Thursday,20 September, 2018
Current issue | Issue 1282, (11- 17 February 2016)
Thursday,20 September, 2018
Issue 1282, (11- 17 February 2016)

Ahram Weekly

The Mexican model

Al-Ahram Weekly

INVESTMENT in infrastructure and human capital, the rule of law and trade openness are three areas that former president of Mexico Felipe Calderon says have made a difference to the Mexican economy.

Calderon held office between 2006 and 2012. Speaking this week at a business conference organised by the American Chamber of Commerce in Cairo, he referred to a book authored by Daron Acemoglu and James Robinson, Why Nations Fail. The book argues that nations fail or succeed not because of their geography, culture, resources or value systems. Instead, it is the practices within society that create incentives for poverty or prosperity.

The book says it is political institutions that determine economic institutions. The authors divide political institutions into “extractive,” in which there is concentration of power, no rule of law and corruption, and “inclusive,” which involve society as a whole, thereby diminishing the possibility of exploitation and adding to transparency and freedom.

As far as the economy is concerned, an extractive economy would be one where income is extracted from society in favour of a particular group, where monopolies are rampant, where there is heavy bureaucracy and where there is organised crime. Inclusive institutions, on the other hand, would create incentives, reward innovation, and allow everyone to participate in economic opportunities.

For Calderon, the rule of law is an essential component of growth. He said that there is a 3.4 per cent difference annually in economic growth between countries that enforce the rule of law and those that do not.

Calderon spoke of how Mexico had implemented countercyclical policies following the financial crisis in 2009 because this had sharply reduced Mexican exports to the US. The countercyclical policies, which increased the budget deficit by three per cent, were aimed at expanding spending on social programmes and increasing health insurance coverage, Calderon said.

“We needed to do it to protect the poor,” he said, adding that the country also implemented a programme to preserve jobs in which the government had contributed a third of employees’ salaries. Once the crisis started to ease, Calderon said, there was a search for an exit strategy to lower the public deficit. New loans were declined and work was carried out to reduce the deficit by reducing expenditure and increasing revenues. Expenditures were lowered by eliminating petrol subsidies and closing down ministries and inefficient state companies. Taxes were also increased.

“It was imperative to provide signals to the market that Mexico was serious about reducing its deficit,” Calderon said. Many of the policies did not sit well with the wider population and had a high political price. “If we are paying a high political price, let us go all the way,” he said, adding that he had “bet on trade” and had signed dozens of free trade agreements reducing tariffs.
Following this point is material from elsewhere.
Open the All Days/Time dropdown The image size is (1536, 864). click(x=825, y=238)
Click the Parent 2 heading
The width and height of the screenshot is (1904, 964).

He stressed that the core of international trade was inputs, not final products. “If you want to attract investors, do not put up barriers to inputs,” he said.

The Mexican government also focussed on boosting infrastructure through public-private partnerships. “The government alone could not do it, so the private sector was a crucial player in infrastructure development,” Calderon said, adding that such partnerships had resulted in increased investment in infrastructure, from three to five per cent of GDP. The government also focussed on investment in health care, expanding coverage from 60 million to 106 million people and offering better coverage packages.

Calderon said that he had worked to improve the business climate, making it more attractive by streamlining regulations and doing away with 16,000 laws, as well as reducing the time needed to start a business from 58 days to nine. He also gave greater opportunities to small and medium enterprises (SMEs), not by giving them money, but by putting up government funds as collateral so that the banks felt safe in lending to them. This had resulted in a 600 per cent increase in the loans given to SMEs in Mexico, he said.